In spring you can autowire/inject your beans, components or services. However the entity should not be autowired since these interactions are done through your repository. Your repository can be autowired.
When you want to create a new instance of your entity you are allowed to call new, because this does not need to be managed by spring. You can simply use the autowired repository to save it in the database. This also works the other way around because obviously you would need the autowired repository to retrieve your entity.
So yes, your method is correct.
I hope this makes it clearer for you, if you have any questions feel free to ask :)
Whatever you are doing is completely valid in spring. In example you have provided above I could figure out that you want your entity class object itself to store the values. Its absolutely correct.
You have to use new keyword to achieve that.

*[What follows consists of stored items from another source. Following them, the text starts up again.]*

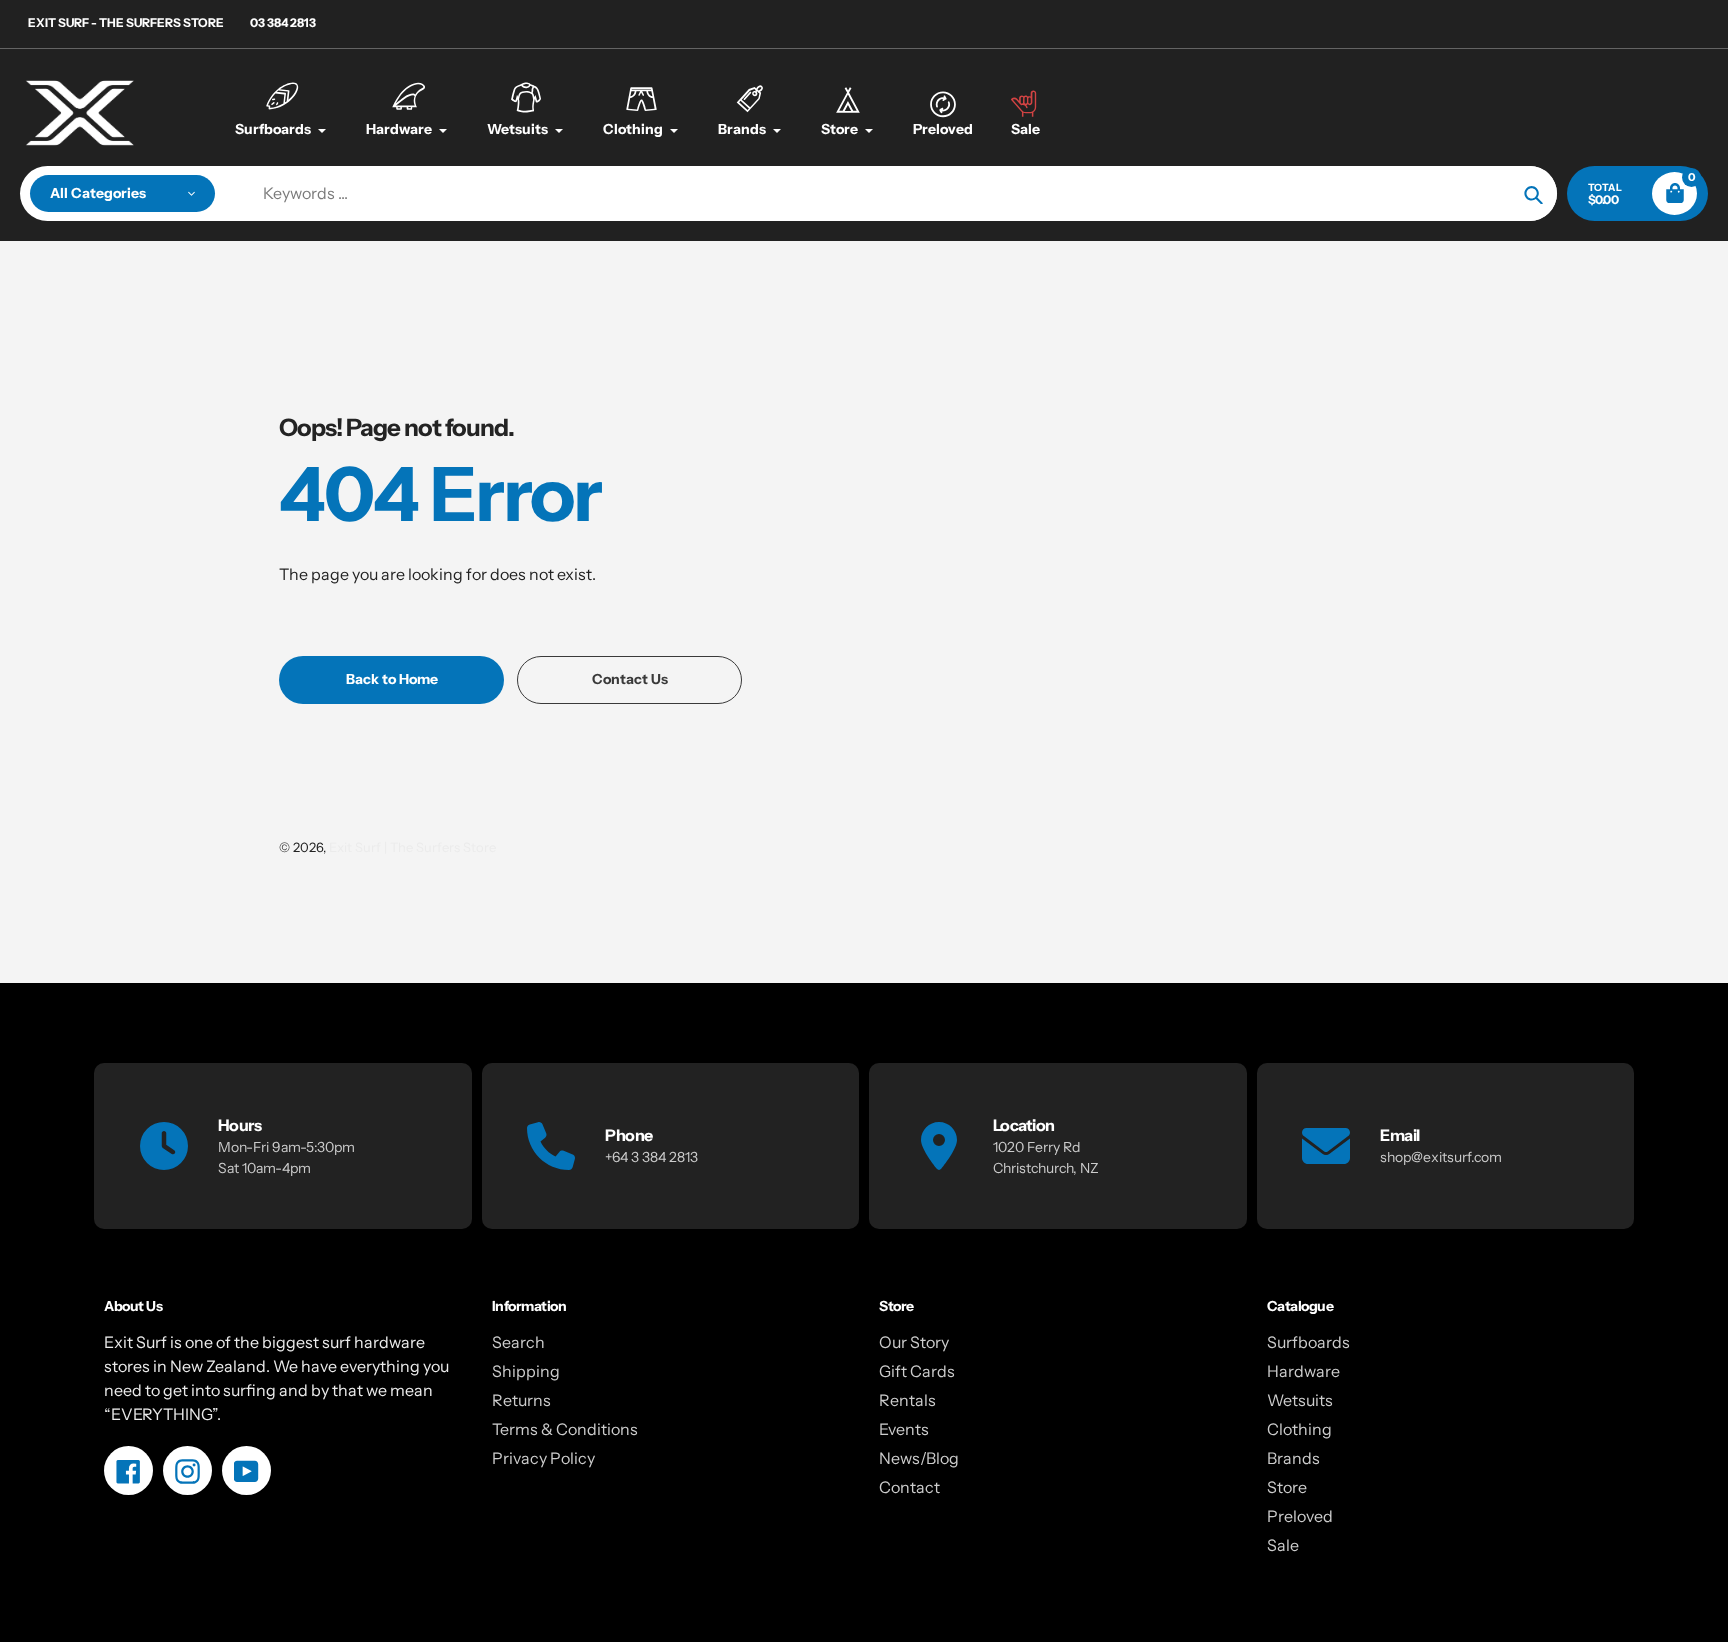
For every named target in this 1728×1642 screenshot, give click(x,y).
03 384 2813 (283, 22)
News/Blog (919, 1458)
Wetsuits (1300, 1400)
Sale (1283, 1545)
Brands (1293, 1458)
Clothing (1299, 1429)
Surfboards (1308, 1342)
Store (1287, 1487)
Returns (521, 1400)
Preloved (1300, 1516)
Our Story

If you still wish to not create a new object for your Entity you have another option to do it through Bean/POJO/VO classes and mapping your entity object with these classes.
But Still i will tell that whatever you have done is completely fine.
Actually the object you are creating is for storing value purpose not just because you have some method is there in your class and so you are bound to create new Object to be able to call that method(As we do in normal java project).In spring that is handle by #Autowired annotation to create object.
Simple example is you will be auto-wiring your repositories in your service classes.
I hope this help.
It sounds good to me: you create your entity and then ask the repository to store it.. no problem with Spring.